▸ **TO BE DONE**:
- 1) Repeat the passage of the quarry worker article between "Wrongly classified casual worker awarded" and "annual leave entitlements.", inclusive.
- 2) According to the quarry worker article, why did Apostolides not take annual leave during his years at the quarry? Answer in one to three sentences.

▸ **ARTICLE**:
***

Wrongly classified casual worker awarded 15 years of annual leave

A quarry worker has been awarded 15-years worth of annual leave after being wrongly classified as a casual worker.

A court found the worker should have been classified as a permanent employee.

The case will have implications for other casual workers who also work regular patterns of shifts over a long period of time.

Wrongly classified casual worker

Michael Apostolides worked at Mantina Earthmovers and Constructions at Kapunda in South Australia between 2000 and 2015.

The company classified him as a “casual” employee, which meant it didn’t have to pay annual leave entitlements.

While the company payroll system listed Apostolides as a casual, he worked full-time hours with substantial amounts of overtime.

In his affidavit to the Federal Circuit Court, Apostolides said during his 15-years working at the quarry, he had not been paid for:

  • public holidays,
  • sick days,
  • and he also did not take annual leave, despite believing it was accruing.

He described it as “like having money in the bank.”

Under cross examination, he said he did not take annual leave because he enjoyed his work.

Additionally, he considered himself a “fairly important cog in the wheel” at the quarry.

***

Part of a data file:
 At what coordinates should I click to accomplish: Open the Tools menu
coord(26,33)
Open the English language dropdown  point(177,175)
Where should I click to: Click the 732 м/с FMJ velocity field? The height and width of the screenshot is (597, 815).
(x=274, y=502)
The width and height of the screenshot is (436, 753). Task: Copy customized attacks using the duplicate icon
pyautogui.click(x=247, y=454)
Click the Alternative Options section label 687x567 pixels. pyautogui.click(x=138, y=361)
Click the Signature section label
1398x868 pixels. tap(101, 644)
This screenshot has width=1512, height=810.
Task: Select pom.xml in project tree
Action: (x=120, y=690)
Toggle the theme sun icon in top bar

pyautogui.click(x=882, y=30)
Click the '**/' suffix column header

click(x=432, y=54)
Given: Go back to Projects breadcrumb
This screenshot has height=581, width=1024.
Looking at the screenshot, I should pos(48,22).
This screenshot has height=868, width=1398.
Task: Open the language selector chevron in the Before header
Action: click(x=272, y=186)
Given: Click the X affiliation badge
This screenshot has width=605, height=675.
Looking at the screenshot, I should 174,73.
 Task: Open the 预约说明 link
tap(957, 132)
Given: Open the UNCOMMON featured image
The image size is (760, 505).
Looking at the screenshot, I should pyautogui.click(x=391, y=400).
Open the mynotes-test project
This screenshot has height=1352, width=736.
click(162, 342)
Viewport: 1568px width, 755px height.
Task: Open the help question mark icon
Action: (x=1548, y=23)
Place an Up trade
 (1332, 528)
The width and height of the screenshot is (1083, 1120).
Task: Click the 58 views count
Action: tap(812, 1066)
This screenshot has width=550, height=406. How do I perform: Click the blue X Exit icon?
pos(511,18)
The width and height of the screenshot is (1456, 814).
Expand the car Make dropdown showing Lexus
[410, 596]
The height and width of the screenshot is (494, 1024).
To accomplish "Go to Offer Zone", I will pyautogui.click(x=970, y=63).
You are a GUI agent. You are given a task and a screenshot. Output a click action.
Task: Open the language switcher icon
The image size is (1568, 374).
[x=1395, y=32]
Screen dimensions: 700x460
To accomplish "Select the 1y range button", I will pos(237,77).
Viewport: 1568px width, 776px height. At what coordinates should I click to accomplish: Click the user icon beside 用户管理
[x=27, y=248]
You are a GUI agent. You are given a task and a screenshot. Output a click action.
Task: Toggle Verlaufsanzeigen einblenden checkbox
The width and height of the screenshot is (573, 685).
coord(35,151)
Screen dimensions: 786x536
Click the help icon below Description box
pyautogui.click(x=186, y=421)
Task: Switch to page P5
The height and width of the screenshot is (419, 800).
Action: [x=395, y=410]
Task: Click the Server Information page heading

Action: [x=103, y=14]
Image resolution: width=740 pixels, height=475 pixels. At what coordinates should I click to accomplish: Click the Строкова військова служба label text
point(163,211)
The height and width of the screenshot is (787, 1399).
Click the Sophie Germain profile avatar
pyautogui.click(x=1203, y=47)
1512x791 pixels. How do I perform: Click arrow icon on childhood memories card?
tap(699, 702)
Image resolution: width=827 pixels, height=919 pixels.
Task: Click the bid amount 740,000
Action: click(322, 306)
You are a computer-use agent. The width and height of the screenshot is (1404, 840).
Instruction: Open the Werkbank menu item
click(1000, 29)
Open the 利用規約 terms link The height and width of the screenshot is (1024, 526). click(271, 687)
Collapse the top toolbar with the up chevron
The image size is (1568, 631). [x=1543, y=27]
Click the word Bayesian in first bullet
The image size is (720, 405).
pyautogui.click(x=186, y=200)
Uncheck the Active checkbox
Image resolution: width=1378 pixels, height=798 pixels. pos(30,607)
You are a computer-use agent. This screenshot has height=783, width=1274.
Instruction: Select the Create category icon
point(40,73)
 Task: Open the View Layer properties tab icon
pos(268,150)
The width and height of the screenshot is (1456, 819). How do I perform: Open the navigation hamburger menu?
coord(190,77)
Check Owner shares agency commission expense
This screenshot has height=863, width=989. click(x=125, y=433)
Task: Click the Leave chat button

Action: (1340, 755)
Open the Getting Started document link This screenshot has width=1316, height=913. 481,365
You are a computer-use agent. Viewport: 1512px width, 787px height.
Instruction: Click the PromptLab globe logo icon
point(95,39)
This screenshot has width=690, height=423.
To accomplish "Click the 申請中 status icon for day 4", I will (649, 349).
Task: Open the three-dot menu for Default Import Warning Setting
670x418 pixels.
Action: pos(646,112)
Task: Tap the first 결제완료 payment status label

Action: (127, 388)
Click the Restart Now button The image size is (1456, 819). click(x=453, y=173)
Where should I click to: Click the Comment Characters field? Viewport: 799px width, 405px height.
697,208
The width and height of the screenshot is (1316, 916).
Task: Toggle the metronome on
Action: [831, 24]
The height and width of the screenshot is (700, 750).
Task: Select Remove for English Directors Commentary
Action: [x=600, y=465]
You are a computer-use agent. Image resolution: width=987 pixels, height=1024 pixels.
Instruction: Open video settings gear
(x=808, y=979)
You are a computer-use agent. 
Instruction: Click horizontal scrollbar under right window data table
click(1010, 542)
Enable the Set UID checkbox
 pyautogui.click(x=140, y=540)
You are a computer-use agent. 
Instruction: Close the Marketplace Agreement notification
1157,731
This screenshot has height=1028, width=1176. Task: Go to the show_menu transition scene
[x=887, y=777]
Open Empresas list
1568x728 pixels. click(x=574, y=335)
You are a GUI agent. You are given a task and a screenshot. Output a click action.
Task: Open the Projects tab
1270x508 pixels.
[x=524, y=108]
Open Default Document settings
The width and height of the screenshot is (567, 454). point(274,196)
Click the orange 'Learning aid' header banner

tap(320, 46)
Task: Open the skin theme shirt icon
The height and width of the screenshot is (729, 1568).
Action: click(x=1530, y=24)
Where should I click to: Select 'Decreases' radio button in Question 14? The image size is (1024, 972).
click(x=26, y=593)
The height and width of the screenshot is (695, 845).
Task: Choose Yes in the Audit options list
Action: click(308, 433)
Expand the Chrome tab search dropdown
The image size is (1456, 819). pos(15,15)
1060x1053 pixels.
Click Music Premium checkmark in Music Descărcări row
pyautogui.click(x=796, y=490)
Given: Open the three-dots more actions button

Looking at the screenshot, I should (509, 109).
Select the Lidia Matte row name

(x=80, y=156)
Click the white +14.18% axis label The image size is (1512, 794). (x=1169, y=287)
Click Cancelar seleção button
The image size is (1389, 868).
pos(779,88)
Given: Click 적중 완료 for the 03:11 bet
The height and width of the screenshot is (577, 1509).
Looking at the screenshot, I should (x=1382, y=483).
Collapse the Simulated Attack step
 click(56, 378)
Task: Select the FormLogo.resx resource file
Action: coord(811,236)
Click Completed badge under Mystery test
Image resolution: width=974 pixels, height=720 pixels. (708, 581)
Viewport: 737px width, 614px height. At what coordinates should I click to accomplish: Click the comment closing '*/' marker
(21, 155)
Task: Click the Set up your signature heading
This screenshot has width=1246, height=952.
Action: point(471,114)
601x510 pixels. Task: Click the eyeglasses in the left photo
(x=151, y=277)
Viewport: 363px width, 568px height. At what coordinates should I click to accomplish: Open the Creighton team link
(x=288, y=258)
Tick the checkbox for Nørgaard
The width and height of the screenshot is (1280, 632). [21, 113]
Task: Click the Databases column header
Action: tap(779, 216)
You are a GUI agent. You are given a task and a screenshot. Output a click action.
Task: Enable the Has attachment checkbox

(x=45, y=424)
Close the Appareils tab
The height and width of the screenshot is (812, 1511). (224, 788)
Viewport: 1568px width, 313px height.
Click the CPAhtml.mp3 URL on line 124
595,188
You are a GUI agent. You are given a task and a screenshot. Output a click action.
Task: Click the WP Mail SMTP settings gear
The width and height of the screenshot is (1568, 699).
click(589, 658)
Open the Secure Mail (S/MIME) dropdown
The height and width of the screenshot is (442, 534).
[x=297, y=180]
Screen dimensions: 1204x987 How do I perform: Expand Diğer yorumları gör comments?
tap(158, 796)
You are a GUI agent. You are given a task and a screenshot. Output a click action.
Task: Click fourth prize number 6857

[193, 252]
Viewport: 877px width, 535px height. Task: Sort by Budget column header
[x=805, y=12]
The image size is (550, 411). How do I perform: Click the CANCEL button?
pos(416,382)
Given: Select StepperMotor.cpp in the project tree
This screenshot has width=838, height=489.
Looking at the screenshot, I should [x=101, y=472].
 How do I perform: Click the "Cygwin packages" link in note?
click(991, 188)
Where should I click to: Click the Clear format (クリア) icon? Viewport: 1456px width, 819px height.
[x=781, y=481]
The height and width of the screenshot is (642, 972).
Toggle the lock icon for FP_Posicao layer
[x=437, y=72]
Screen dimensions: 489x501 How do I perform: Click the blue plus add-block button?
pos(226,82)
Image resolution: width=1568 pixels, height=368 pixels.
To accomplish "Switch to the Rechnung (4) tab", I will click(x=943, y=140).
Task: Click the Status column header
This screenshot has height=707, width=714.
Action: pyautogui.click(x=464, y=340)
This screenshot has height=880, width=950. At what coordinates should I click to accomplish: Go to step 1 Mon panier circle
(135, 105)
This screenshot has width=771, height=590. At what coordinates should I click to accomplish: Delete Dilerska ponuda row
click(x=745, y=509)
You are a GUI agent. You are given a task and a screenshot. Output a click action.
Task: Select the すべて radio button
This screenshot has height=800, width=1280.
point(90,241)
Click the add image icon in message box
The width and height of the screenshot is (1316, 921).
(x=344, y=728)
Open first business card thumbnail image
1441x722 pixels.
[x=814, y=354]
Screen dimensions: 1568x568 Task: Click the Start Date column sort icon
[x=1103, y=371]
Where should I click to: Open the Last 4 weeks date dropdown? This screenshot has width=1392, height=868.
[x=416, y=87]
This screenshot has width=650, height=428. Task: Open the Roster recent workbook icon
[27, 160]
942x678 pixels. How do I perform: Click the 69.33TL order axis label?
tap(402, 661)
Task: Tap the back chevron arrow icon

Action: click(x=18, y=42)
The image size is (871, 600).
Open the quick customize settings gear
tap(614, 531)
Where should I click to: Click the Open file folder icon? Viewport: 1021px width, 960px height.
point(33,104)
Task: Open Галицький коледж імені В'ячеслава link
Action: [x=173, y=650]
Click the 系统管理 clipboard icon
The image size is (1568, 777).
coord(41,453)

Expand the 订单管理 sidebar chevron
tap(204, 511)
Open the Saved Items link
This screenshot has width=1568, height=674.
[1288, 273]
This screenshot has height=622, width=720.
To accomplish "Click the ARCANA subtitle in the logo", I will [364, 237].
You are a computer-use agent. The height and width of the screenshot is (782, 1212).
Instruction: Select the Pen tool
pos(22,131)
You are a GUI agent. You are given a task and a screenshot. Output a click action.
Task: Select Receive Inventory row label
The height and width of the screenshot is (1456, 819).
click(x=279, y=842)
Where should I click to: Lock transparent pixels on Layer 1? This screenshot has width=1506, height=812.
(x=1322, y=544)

***

▸ **SOLUTION SET**:
- 1)
Wrongly classified casual worker awarded 15 years of annual leave

A quarry worker has been awarded 15-years worth of annual leave after being wrongly classified as a casual worker.

A court found the worker should have been classified as a permanent employee.

The case will have implications for other casual workers who also work regular patterns of shifts over a long period of time.

Wrongly classified casual worker

Michael Apostolides worked at Mantina Earthmovers and Constructions at Kapunda in South Australia between 2000 and 2015.

The company classified him as a “casual” employee, which meant it didn’t have to pay annual leave entitlements.

- 2) Under cross-examination, he said he did not take annual leave because he enjoyed his work. He also believed the leave was building up, and he compared it to "like having money in the bank."